Oh great, a whole lot of stupid plots from episodes of NCIS and CSI just became real things.

Giamma

During my investigations I had observed some cases attributable to this idea. for example, I had observed magnetic fields produced by laptops https://www.youtube.com/watch?v=onO-xwnqv4w, magnetic fields produced by network cards and cabling https://www.youtube.com/watch? v = 0JBPq0-Ww8k. I had played the typical examples of such https://www.youtube.com/watch?v=mqyt75qyj7U oscillator transmitters, https://www.youtube.com/watch?v=kE4eX1GFFzc, https://www.youtube.com / watch? v = dAnxE-6Fj5A and reproduced the experiment with Raspberry https://www.youtube.com/watch?v=WYujpimLVq8.

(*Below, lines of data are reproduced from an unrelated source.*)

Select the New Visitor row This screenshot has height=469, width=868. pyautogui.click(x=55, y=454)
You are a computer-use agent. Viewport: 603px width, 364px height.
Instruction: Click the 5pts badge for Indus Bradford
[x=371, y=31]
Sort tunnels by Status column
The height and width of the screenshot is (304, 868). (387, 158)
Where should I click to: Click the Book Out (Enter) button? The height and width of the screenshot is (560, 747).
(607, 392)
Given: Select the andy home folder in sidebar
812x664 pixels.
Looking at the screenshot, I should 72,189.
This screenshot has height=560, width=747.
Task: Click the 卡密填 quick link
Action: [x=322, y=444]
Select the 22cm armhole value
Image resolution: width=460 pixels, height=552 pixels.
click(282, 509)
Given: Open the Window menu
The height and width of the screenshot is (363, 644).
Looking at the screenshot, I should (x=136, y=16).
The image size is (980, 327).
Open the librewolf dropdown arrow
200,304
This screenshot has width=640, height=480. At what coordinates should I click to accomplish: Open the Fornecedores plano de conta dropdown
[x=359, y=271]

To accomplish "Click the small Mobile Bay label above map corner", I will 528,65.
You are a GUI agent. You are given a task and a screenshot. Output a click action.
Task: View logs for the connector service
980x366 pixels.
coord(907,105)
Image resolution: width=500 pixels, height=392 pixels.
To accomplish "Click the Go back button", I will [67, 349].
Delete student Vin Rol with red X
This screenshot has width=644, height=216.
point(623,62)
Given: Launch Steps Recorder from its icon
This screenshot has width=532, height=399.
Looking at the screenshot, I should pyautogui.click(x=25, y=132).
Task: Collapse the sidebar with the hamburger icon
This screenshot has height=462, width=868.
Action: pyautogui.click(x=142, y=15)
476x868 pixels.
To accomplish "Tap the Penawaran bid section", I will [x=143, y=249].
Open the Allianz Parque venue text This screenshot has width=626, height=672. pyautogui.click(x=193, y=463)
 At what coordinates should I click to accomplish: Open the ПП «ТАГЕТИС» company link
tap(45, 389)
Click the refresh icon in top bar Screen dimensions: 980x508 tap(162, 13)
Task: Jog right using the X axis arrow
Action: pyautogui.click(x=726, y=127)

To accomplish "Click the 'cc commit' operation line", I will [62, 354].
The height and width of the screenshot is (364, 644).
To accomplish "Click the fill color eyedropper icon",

I do not exclude that some of these oscillators are transducers and can also receive and you can inject commands like “Tempest”.

Dave, WD8CIV

“software malware that can infect any embedded device”

No, I don’t think so. It won’t work on my smart thermostat, or my microwave oven, or my fitness tracker.

But it does nicely point out a vulnerability in modern smart devices which are more and more often developed using off-the-shelf embedded computer boards running a standardized operating system. Malware that will run on one of those boards can run any any device based on those boards.

WacKEDmaN

damn!..
no more secrets! (sneakers)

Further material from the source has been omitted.